Foreign exchange futures contracts on the Tokyo Financial Exchange show open interest on all leverage forex contracts doubling from 193,860 contracts in March to 394,150 contracts recently, and USD/JPY contracts surging 2.5-fold from 39,030 contracts to 96,931 contracts since January, but growth in these contracts is a sign of selling, not buying pressure from mainly Japanese retail investors in the yen.
There was however a noticeable 14% reversal in the open interest on USD/JPY in June with talk of the government limiting the amount of leverage that Japanese retail punters could use on margin forex trades. In addition, net portfolio investment flows were inward, not outward in the last week, according to MOF data.
Consequently, we have a problem with the "safe haven" buying explanation given for the yen's recent strength. The yen is not a safe haven from its economic fundamentals, which are horrible and strongly imply increased government debt issuance. Yes, Japan does have a balance of payments surplus but it is shrinking on plunging exports, and some 92% of the demand issued in Japan is owned by the Japanese themselves, making this debt largely self-finance-able. But savings rates are already only 1.8% and could go negative over the next several years while government debt soars to 2X GDP.

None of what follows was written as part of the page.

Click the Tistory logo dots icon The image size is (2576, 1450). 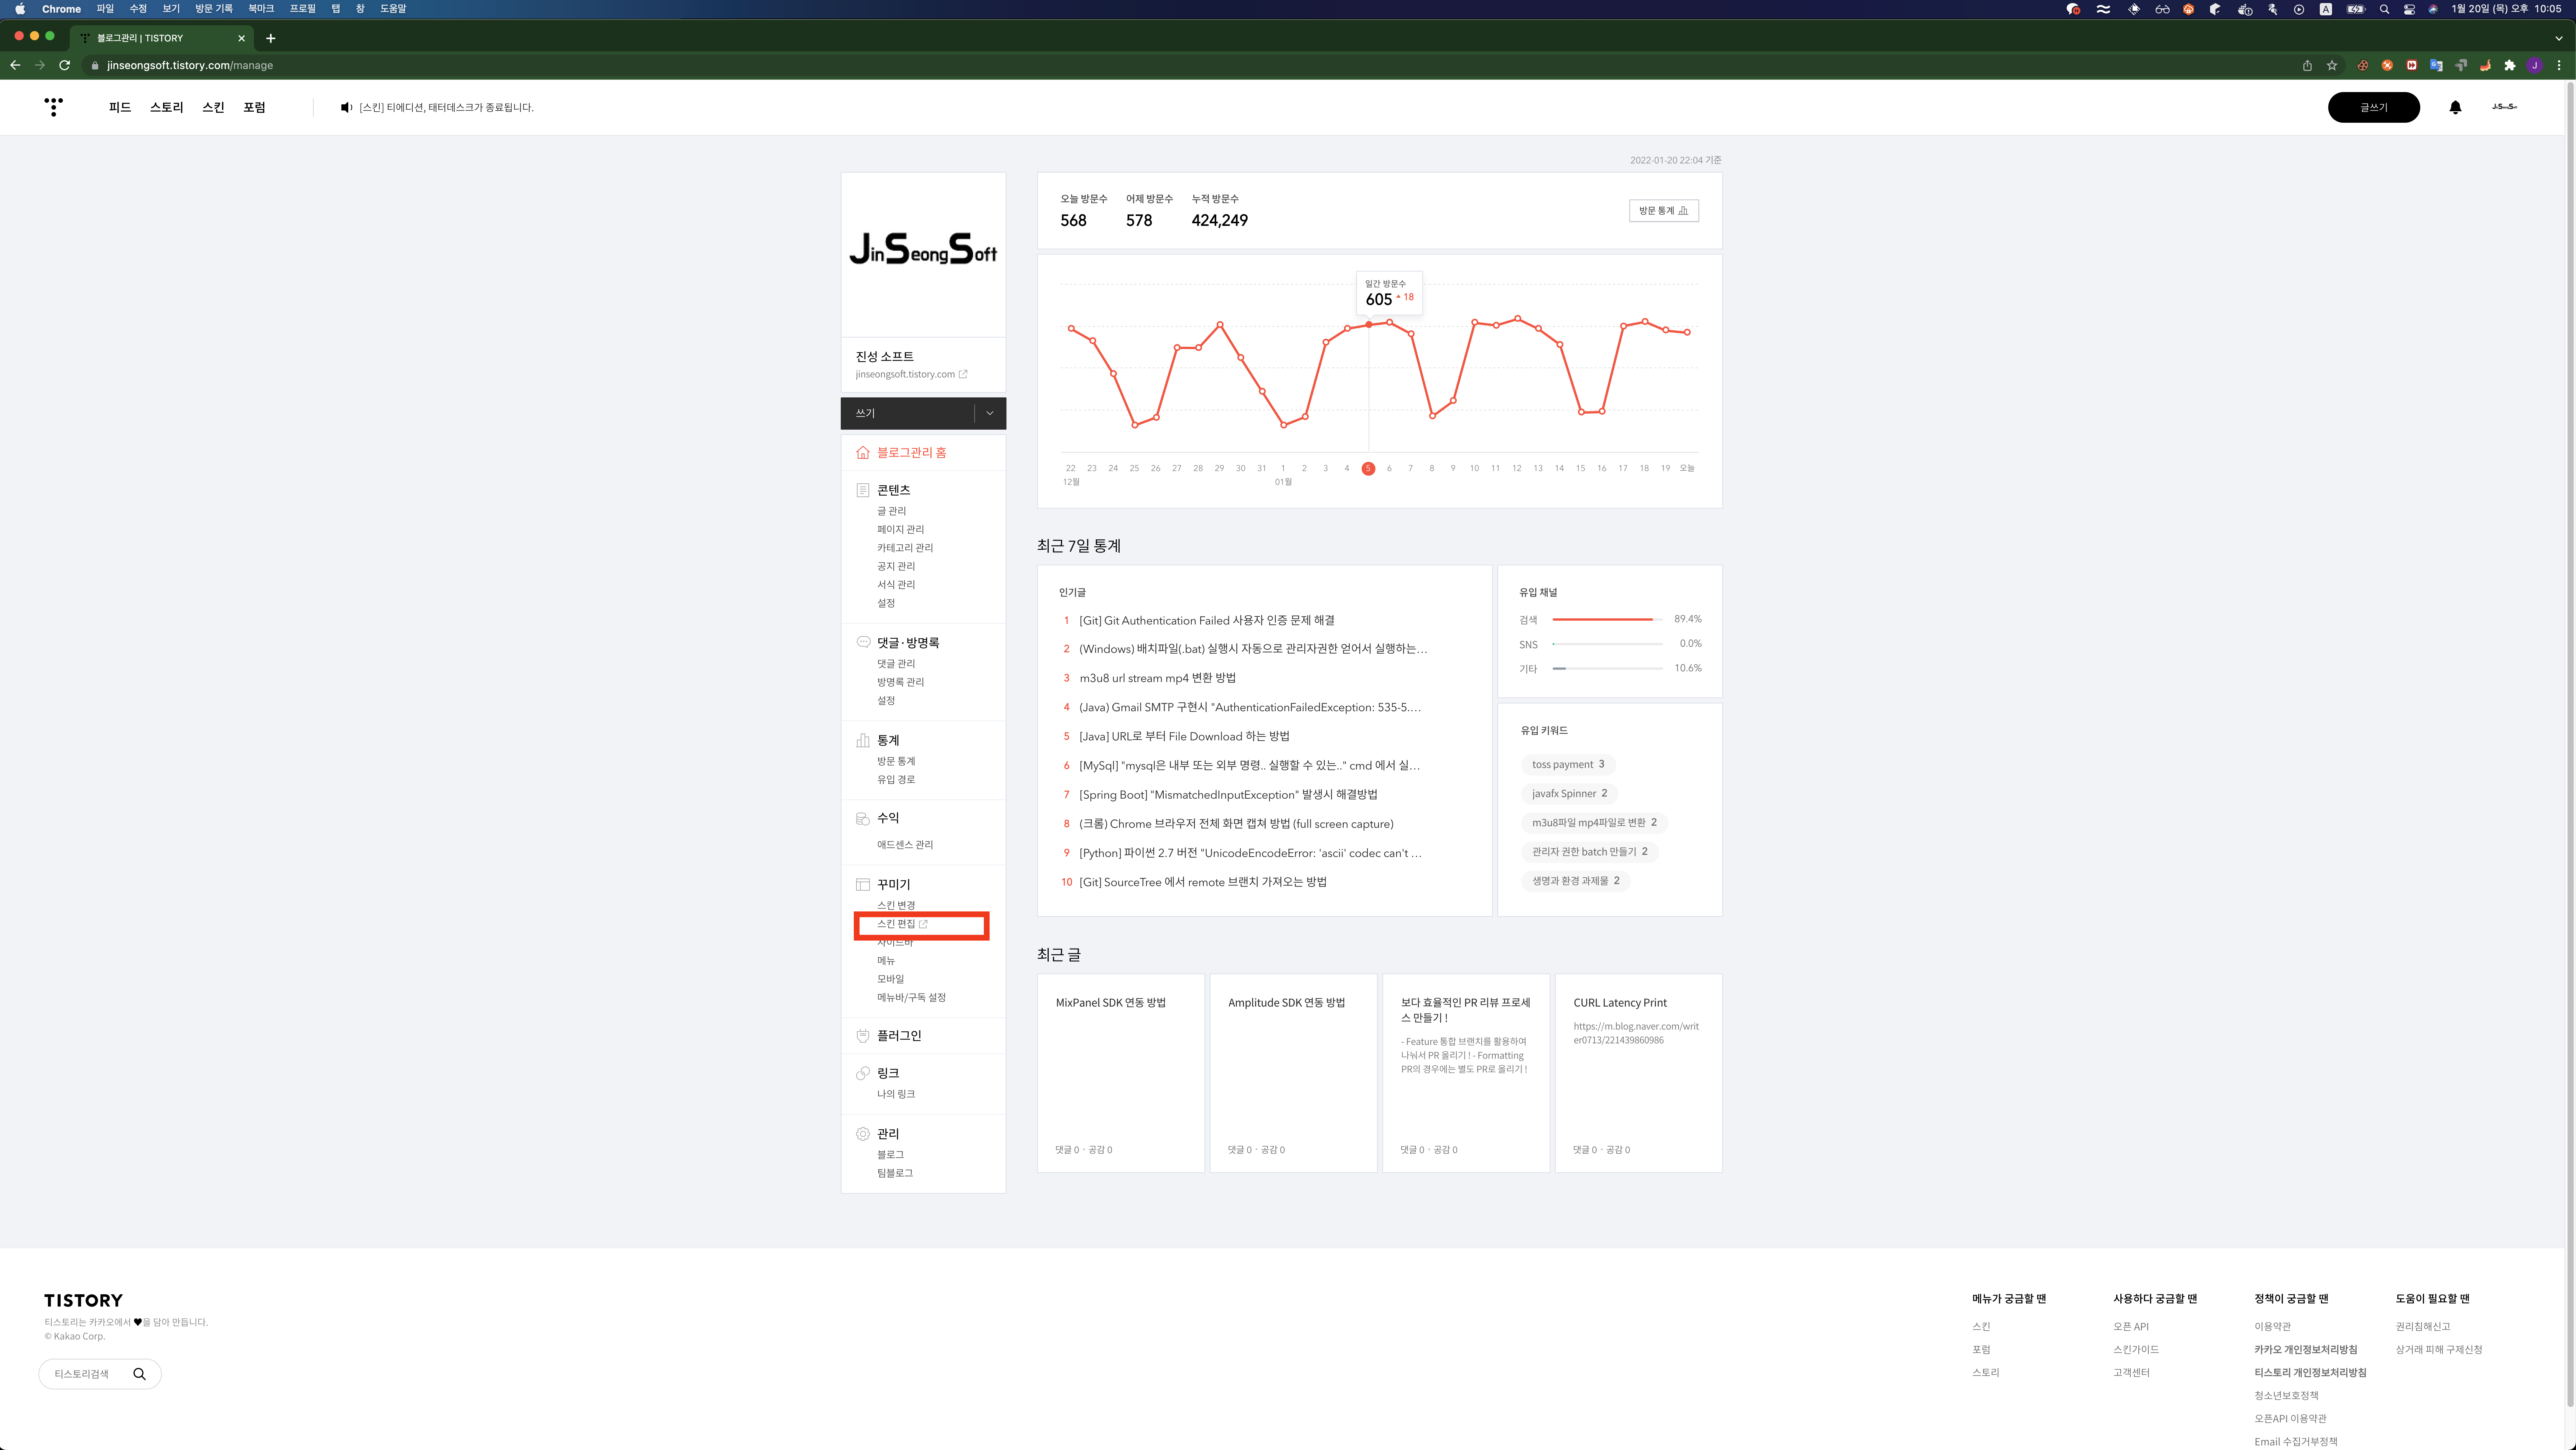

We also have a problem with the yen carry trade reversal theory, given the current position of net interoffice accounts of foreign banks in Japan. A more likely short-term explanation is a) repatriation by Japanese companies/overseas portfolio investors and b) a partial unwinding of some leverage retail forex positions. Given a return to confidence in an economic recovery, however, the strong yen move could evaporate fairly quickly as Japanese institutional investors chase more attractive yields overseas and retail forex punters also chase yield overseas.